- [Activity]:
Show each line of the records in which the word "computer" occurs.

(Provided entries begins)

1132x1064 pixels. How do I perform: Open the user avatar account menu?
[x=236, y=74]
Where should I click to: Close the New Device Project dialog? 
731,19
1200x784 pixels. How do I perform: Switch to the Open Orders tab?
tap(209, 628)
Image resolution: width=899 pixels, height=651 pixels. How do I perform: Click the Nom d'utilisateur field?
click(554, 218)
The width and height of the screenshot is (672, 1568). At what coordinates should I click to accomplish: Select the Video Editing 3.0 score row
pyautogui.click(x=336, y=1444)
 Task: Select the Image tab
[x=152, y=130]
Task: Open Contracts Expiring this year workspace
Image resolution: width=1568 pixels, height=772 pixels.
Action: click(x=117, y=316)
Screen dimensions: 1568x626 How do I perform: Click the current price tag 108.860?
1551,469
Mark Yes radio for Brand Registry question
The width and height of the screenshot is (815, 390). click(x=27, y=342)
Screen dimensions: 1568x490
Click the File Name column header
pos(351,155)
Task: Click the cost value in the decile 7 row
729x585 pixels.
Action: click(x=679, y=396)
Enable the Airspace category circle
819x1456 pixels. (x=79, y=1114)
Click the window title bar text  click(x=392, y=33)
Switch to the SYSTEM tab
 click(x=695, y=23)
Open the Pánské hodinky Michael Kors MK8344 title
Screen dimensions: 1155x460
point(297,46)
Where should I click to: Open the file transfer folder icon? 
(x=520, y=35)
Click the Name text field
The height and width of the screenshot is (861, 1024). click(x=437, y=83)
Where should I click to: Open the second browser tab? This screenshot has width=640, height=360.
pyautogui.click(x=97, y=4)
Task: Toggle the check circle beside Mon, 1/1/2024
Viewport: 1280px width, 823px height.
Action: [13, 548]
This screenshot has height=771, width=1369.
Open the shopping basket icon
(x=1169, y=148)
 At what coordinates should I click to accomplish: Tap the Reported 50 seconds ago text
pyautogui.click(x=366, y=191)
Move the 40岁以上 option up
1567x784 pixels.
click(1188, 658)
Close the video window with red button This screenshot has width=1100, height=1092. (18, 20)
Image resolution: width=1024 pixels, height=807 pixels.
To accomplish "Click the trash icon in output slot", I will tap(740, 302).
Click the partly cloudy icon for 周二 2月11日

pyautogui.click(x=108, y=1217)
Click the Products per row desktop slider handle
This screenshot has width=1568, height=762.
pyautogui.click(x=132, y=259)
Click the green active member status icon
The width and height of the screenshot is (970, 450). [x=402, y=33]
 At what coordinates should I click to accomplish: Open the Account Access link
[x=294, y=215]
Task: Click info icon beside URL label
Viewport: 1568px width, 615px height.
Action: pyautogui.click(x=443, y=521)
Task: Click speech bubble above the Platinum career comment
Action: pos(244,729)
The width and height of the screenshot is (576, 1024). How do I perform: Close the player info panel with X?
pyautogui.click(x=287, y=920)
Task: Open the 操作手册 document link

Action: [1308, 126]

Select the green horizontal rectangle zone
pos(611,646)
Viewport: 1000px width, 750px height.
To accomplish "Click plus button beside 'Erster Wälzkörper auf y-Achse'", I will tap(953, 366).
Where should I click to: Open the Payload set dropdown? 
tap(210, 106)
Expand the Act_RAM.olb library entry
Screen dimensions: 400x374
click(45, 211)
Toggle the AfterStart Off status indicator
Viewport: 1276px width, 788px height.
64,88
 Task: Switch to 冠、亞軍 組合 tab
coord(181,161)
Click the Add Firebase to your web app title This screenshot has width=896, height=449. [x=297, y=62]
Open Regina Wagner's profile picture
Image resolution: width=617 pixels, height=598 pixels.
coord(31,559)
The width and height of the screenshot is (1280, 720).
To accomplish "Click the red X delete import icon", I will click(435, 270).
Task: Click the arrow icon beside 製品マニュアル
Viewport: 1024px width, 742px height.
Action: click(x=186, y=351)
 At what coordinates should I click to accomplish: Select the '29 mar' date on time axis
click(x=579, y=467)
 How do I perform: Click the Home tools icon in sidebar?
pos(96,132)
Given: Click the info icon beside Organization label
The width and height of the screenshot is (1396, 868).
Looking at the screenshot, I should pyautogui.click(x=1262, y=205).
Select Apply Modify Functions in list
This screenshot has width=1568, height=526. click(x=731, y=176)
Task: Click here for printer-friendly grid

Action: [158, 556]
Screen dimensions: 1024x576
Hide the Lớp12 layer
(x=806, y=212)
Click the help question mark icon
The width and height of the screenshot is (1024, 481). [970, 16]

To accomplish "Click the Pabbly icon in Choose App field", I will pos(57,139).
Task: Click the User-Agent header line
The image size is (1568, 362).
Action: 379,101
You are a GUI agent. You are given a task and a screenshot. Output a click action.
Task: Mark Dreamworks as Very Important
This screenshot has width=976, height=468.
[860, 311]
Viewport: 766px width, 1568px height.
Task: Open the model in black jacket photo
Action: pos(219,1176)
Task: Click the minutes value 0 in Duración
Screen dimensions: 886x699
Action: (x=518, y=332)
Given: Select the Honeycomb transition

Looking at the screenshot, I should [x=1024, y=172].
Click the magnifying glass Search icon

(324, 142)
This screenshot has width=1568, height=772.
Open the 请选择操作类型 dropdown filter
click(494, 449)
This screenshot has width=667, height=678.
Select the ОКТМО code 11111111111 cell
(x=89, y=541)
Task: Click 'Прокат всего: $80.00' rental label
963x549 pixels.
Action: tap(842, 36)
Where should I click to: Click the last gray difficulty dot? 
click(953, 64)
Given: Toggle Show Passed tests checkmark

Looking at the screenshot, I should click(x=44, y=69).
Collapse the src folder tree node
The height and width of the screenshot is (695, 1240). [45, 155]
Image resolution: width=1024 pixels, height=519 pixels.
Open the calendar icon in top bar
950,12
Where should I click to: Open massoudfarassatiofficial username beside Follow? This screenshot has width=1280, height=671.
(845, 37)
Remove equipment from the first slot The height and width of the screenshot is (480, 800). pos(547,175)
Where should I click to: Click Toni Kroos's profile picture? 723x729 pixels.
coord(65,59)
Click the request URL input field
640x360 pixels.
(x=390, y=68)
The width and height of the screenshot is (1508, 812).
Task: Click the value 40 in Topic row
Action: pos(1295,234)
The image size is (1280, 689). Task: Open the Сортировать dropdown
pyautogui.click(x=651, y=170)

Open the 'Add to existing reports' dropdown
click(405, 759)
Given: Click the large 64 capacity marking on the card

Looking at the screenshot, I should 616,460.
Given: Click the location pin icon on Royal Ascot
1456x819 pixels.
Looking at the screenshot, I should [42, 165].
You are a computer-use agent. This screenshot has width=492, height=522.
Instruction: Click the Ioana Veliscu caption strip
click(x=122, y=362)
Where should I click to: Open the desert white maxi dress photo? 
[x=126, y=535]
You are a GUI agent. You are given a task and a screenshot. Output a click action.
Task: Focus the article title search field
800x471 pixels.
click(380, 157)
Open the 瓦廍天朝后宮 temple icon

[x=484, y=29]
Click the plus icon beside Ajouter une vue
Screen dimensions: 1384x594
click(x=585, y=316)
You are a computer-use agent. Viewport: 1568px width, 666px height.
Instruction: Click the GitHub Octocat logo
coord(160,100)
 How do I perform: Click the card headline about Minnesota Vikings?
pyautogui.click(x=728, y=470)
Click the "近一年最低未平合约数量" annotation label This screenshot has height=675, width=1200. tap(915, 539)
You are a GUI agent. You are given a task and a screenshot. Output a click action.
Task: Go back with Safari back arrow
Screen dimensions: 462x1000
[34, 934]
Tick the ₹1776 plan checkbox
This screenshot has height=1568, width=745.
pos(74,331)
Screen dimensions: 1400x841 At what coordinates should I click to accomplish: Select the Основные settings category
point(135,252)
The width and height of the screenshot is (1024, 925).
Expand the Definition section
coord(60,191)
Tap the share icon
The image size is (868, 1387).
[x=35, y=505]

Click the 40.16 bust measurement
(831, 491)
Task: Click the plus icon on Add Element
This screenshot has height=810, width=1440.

(Provided entries ends)

- [Expected answer]:
You are a computer-use agent. This screenshot has width=492, height=522.
You are a computer-use agent. Viewport: 1568px width, 666px height.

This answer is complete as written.